Given data:
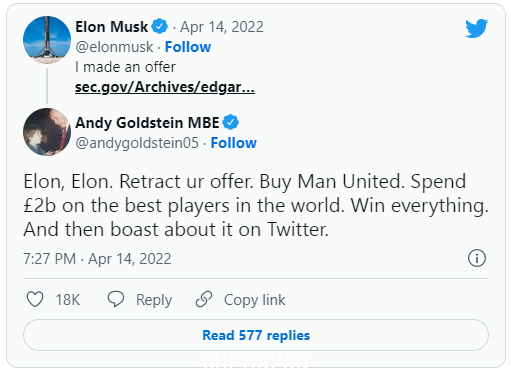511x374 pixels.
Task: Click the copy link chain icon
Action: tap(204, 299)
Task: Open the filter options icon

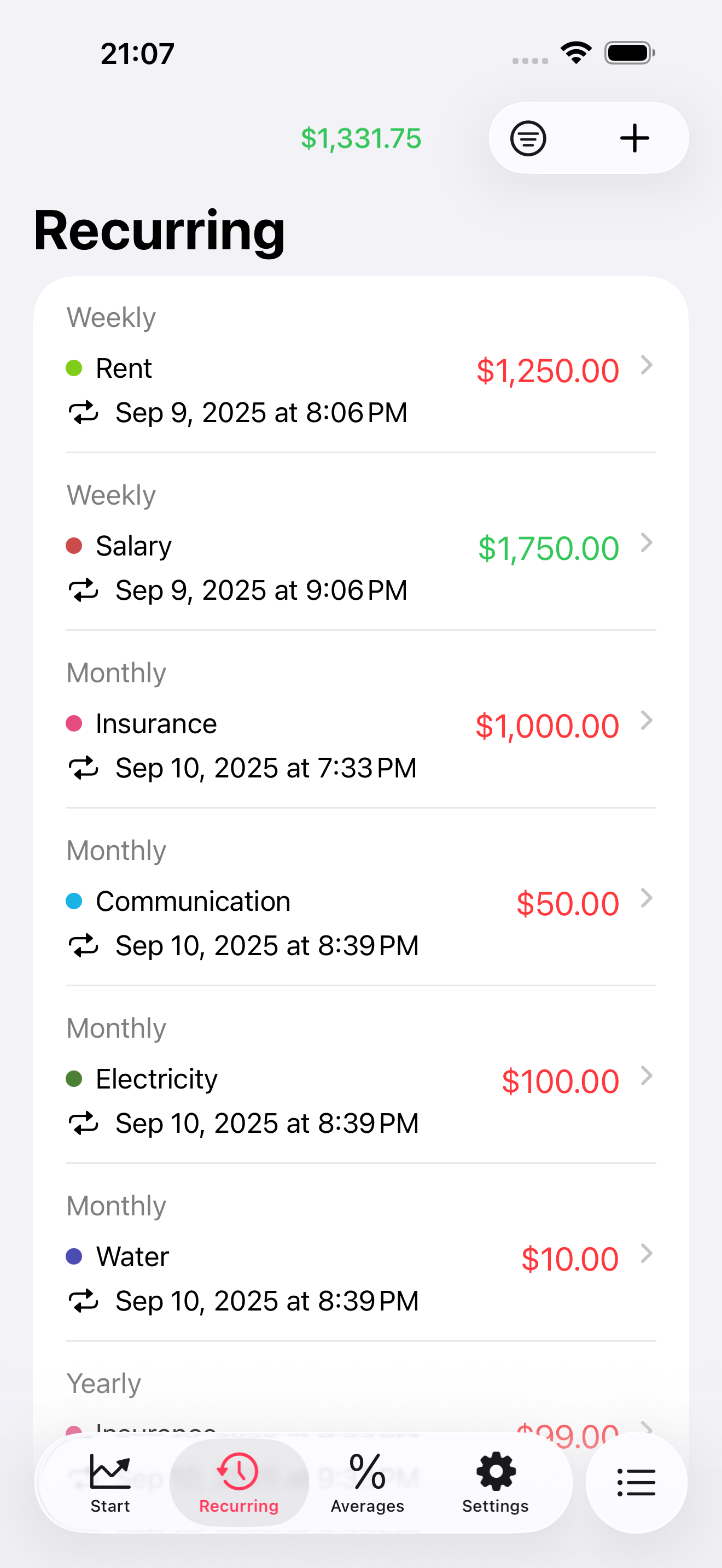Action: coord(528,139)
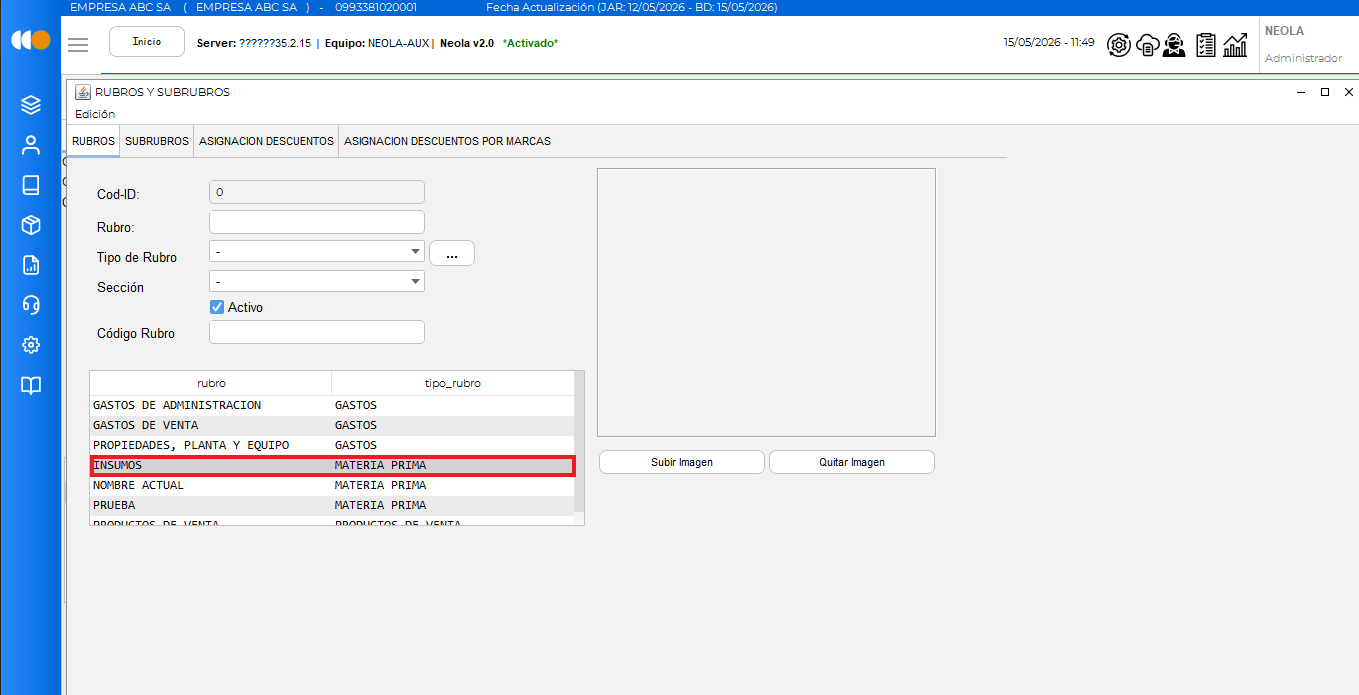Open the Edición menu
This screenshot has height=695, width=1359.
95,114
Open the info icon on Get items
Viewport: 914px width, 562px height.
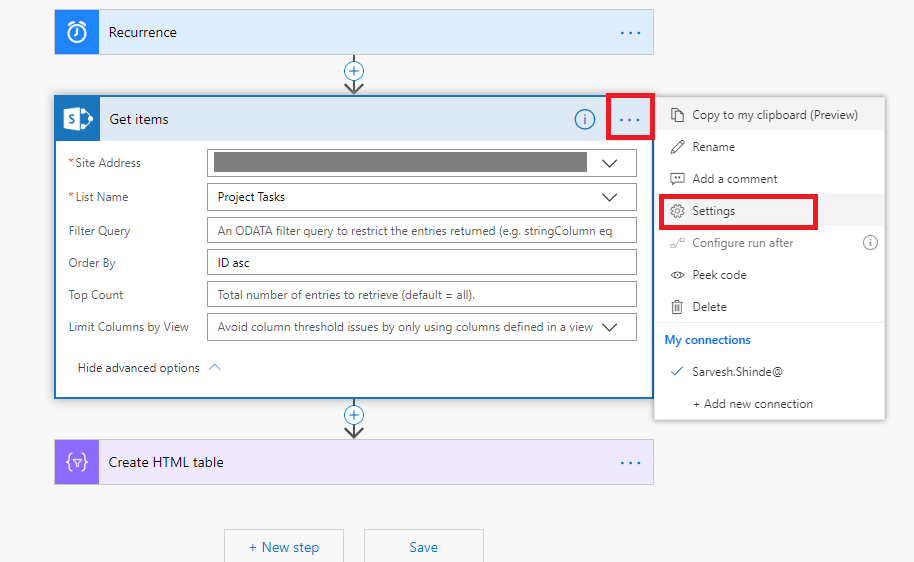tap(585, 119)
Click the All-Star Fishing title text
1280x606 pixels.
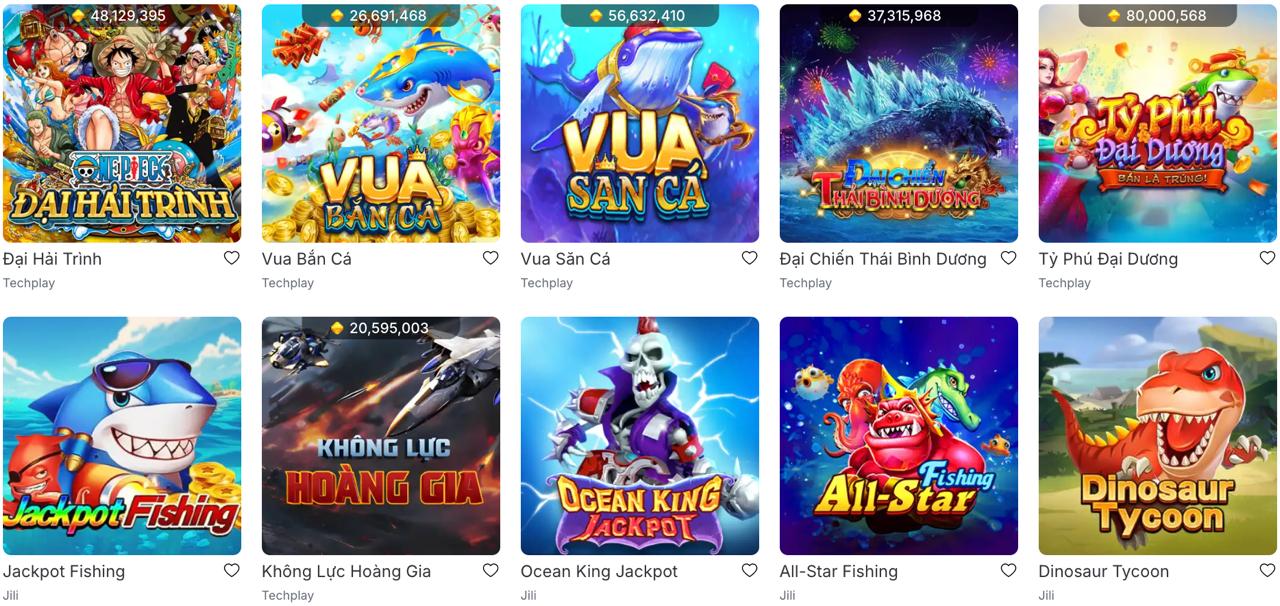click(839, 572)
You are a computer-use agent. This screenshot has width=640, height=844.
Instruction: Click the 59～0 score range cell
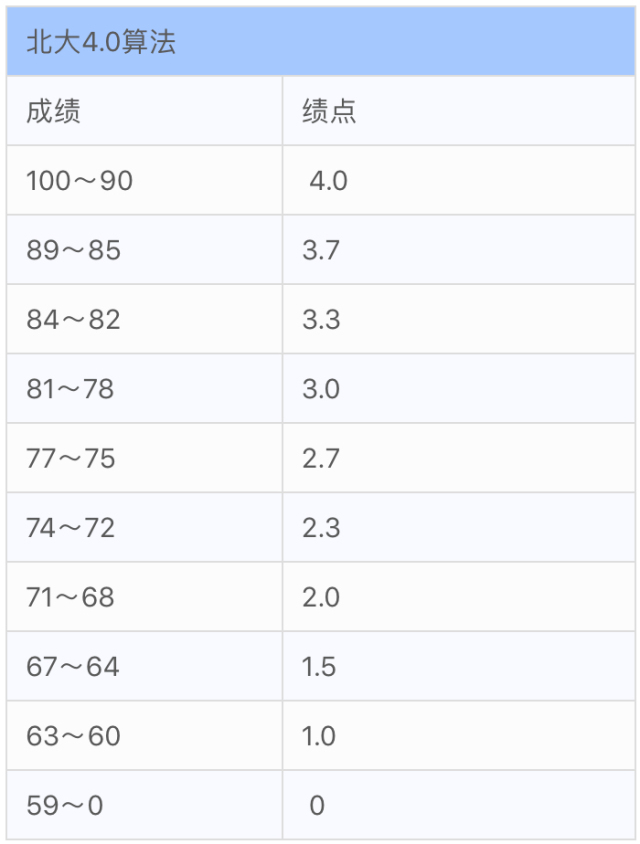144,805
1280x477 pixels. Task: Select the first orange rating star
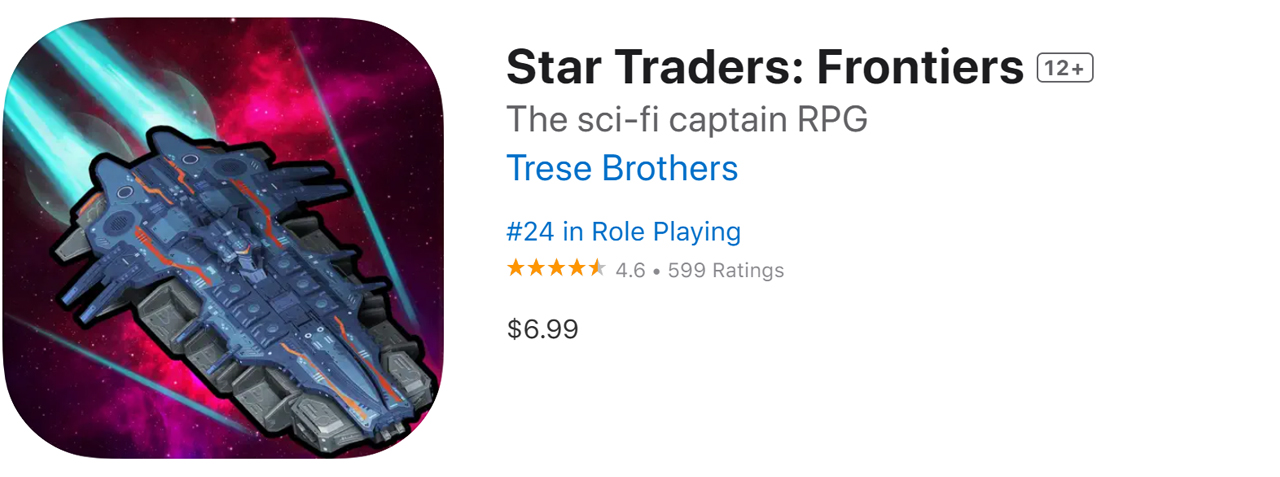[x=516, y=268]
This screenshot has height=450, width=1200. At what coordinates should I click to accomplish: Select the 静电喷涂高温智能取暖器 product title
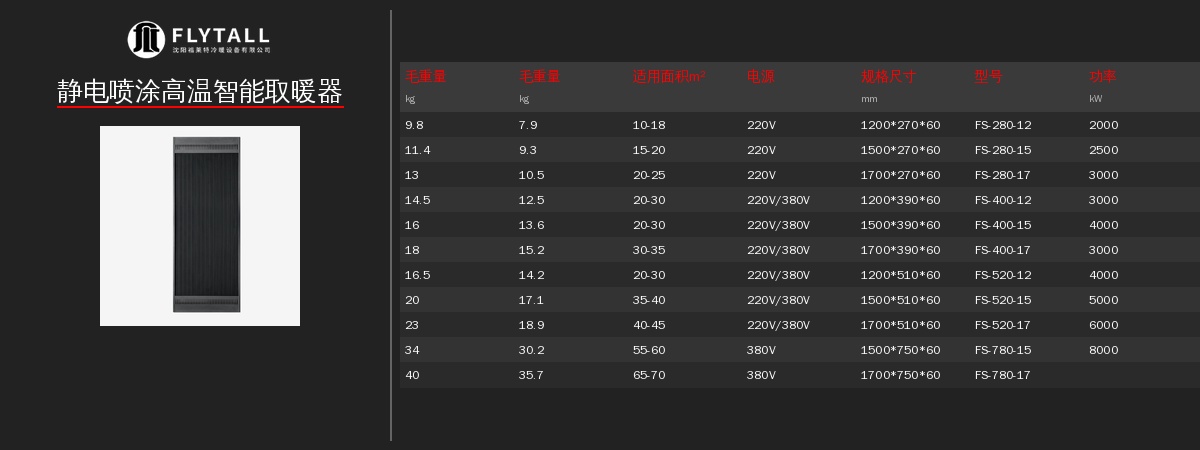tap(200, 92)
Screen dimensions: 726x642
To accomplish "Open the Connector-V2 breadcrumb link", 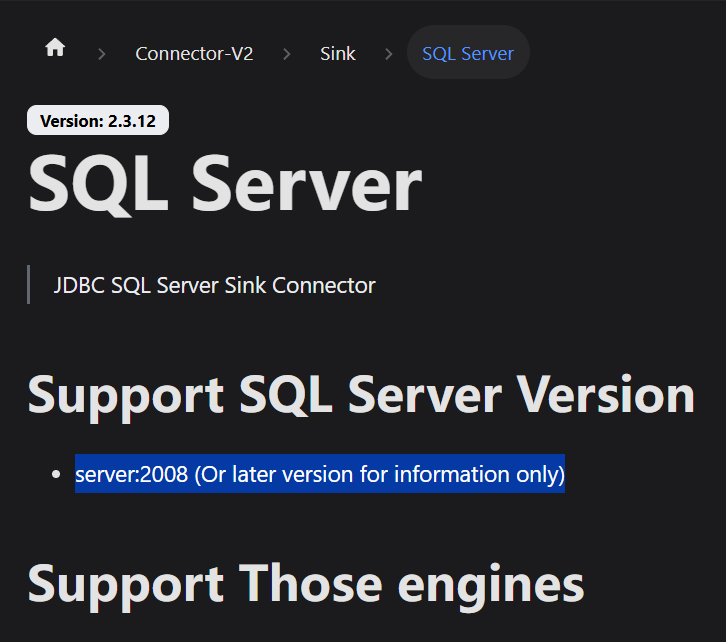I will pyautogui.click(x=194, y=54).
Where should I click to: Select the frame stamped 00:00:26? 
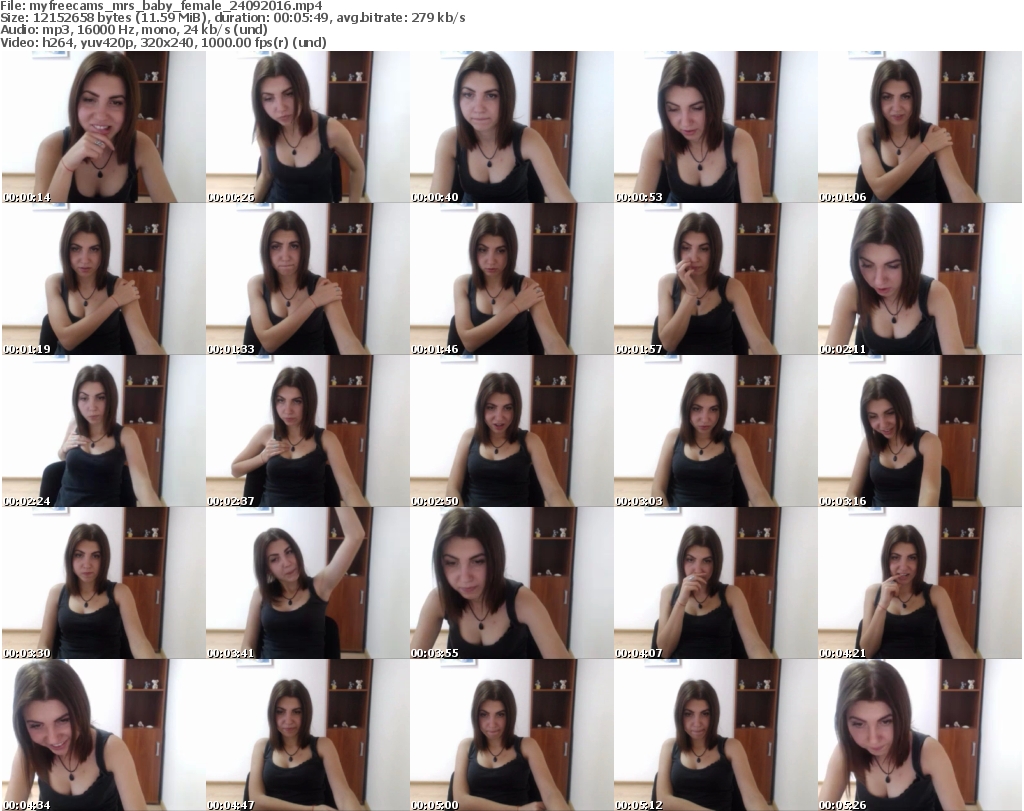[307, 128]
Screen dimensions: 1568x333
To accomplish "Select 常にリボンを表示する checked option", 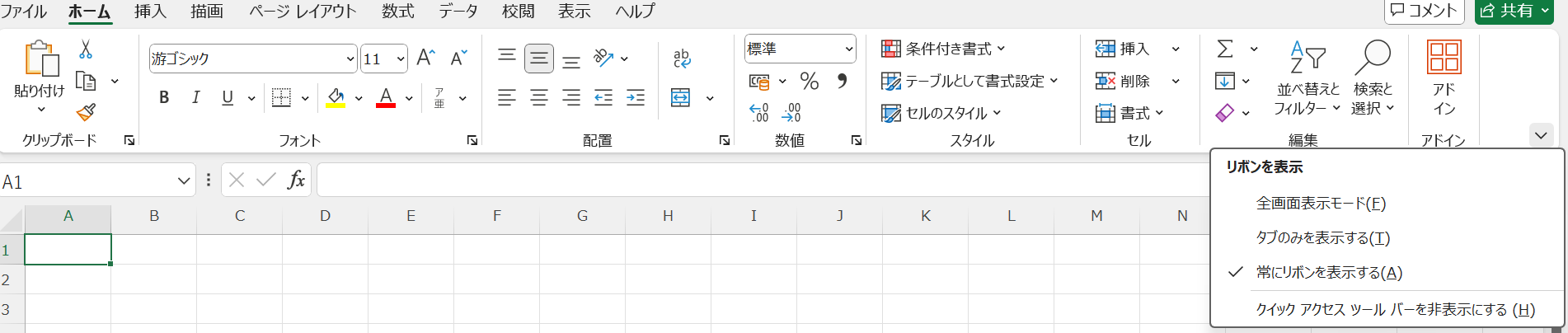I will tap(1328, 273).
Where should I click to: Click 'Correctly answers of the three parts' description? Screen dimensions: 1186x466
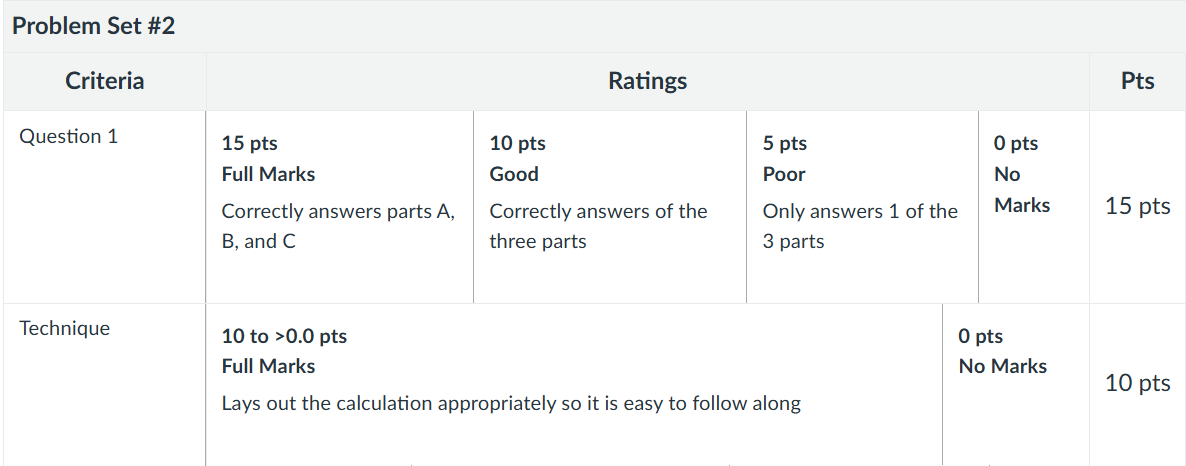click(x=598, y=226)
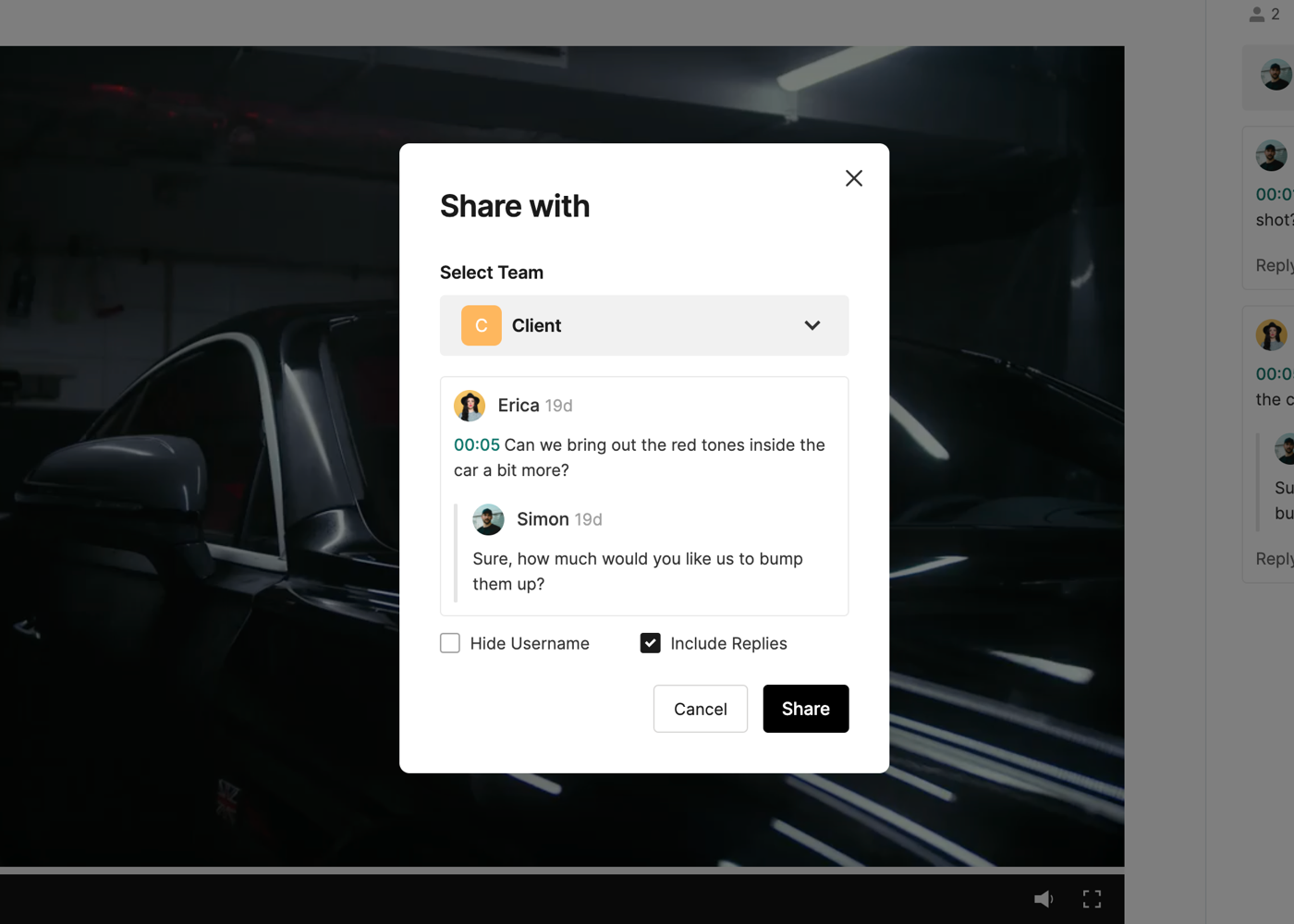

Task brief:
Among the entries above, take the line with "Task: Open the filter options icon", the line with "Click the All-Star Fishing title text", and all the lines between them, and restate them word for word without pictures.

Output for this task:
Task: Open the filter options icon

Action: coord(528,139)
Open the Edición menu
This screenshot has height=695, width=1359.
95,114
Open the info icon on Get items
Viewport: 914px width, 562px height.
tap(585, 119)
Click the All-Star Fishing title text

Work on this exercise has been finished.